* Task description:
Copy the data precisely, keeping every character.

Dataset entries:
== Segment start ==
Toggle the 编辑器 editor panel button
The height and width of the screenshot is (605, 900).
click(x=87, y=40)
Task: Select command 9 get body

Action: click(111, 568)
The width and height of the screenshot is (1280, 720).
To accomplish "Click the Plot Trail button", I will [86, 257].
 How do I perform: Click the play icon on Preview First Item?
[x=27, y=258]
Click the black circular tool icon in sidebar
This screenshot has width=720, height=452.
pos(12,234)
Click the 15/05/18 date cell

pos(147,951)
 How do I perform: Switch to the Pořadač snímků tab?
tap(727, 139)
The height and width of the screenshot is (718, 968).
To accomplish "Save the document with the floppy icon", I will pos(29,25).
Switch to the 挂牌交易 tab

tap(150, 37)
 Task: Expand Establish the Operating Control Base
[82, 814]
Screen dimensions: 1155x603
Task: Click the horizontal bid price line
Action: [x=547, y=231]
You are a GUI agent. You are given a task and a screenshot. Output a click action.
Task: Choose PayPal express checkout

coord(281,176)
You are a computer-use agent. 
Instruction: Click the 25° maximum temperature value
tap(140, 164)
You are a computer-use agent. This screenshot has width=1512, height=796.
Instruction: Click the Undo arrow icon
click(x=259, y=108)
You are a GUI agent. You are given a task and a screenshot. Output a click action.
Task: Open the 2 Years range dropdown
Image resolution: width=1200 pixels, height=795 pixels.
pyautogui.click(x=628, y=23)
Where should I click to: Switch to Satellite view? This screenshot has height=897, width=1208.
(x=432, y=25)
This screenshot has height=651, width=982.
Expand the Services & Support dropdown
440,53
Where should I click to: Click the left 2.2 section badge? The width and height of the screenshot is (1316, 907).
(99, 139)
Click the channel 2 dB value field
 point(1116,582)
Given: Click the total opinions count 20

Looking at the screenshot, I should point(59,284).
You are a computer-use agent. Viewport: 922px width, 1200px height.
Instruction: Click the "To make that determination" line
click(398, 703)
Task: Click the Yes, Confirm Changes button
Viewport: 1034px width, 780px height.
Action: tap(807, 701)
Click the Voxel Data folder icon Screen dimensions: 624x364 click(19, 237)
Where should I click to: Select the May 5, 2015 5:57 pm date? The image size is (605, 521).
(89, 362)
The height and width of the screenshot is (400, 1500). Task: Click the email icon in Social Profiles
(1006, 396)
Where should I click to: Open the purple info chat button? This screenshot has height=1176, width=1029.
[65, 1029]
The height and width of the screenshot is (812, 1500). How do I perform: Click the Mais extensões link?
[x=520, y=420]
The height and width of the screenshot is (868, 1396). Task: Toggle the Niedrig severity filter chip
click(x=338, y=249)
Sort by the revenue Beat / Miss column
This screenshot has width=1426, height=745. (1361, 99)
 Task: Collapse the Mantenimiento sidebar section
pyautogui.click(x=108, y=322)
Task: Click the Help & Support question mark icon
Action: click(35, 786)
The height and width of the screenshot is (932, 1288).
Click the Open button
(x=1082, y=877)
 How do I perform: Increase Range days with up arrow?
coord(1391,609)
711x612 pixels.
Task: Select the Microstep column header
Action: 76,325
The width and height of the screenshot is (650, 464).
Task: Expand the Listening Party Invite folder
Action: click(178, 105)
== Segment end ==
* Reply:
Toggle the 编辑器 editor panel button
The height and width of the screenshot is (605, 900).
click(x=87, y=40)
Task: Select command 9 get body

Action: click(111, 568)
The width and height of the screenshot is (1280, 720).
To accomplish "Click the Plot Trail button", I will [86, 257].
 How do I perform: Click the play icon on Preview First Item?
[x=27, y=258]
Click the black circular tool icon in sidebar
This screenshot has width=720, height=452.
pos(12,234)
Click the 15/05/18 date cell

pos(147,951)
 How do I perform: Switch to the Pořadač snímků tab?
tap(727, 139)
The height and width of the screenshot is (718, 968).
To accomplish "Save the document with the floppy icon", I will pos(29,25).
Switch to the 挂牌交易 tab

tap(150, 37)
 Task: Expand Establish the Operating Control Base
[82, 814]
Screen dimensions: 1155x603
Task: Click the horizontal bid price line
Action: [x=547, y=231]
You are a GUI agent. You are given a task and a screenshot. Output a click action.
Task: Choose PayPal express checkout

coord(281,176)
You are a computer-use agent. 
Instruction: Click the 25° maximum temperature value
tap(140, 164)
You are a computer-use agent. This screenshot has width=1512, height=796.
Instruction: Click the Undo arrow icon
click(x=259, y=108)
You are a GUI agent. You are given a task and a screenshot. Output a click action.
Task: Open the 2 Years range dropdown
Image resolution: width=1200 pixels, height=795 pixels.
pyautogui.click(x=628, y=23)
Where should I click to: Switch to Satellite view? This screenshot has height=897, width=1208.
(x=432, y=25)
This screenshot has height=651, width=982.
Expand the Services & Support dropdown
440,53
Where should I click to: Click the left 2.2 section badge? The width and height of the screenshot is (1316, 907).
(99, 139)
Click the channel 2 dB value field
 point(1116,582)
Given: Click the total opinions count 20

Looking at the screenshot, I should point(59,284).
You are a computer-use agent. Viewport: 922px width, 1200px height.
Instruction: Click the "To make that determination" line
click(398, 703)
Task: Click the Yes, Confirm Changes button
Viewport: 1034px width, 780px height.
Action: tap(807, 701)
Click the Voxel Data folder icon Screen dimensions: 624x364 click(19, 237)
Where should I click to: Select the May 5, 2015 5:57 pm date? The image size is (605, 521).
(89, 362)
The height and width of the screenshot is (400, 1500). Task: Click the email icon in Social Profiles
(1006, 396)
Where should I click to: Open the purple info chat button? This screenshot has height=1176, width=1029.
[65, 1029]
The height and width of the screenshot is (812, 1500). How do I perform: Click the Mais extensões link?
[x=520, y=420]
The height and width of the screenshot is (868, 1396). Task: Toggle the Niedrig severity filter chip
click(x=338, y=249)
Sort by the revenue Beat / Miss column
This screenshot has width=1426, height=745. (1361, 99)
 Task: Collapse the Mantenimiento sidebar section
pyautogui.click(x=108, y=322)
Task: Click the Help & Support question mark icon
Action: click(35, 786)
The height and width of the screenshot is (932, 1288).
Click the Open button
(x=1082, y=877)
 How do I perform: Increase Range days with up arrow?
coord(1391,609)
711x612 pixels.
Task: Select the Microstep column header
Action: 76,325
The width and height of the screenshot is (650, 464).
Task: Expand the Listening Party Invite folder
Action: click(178, 105)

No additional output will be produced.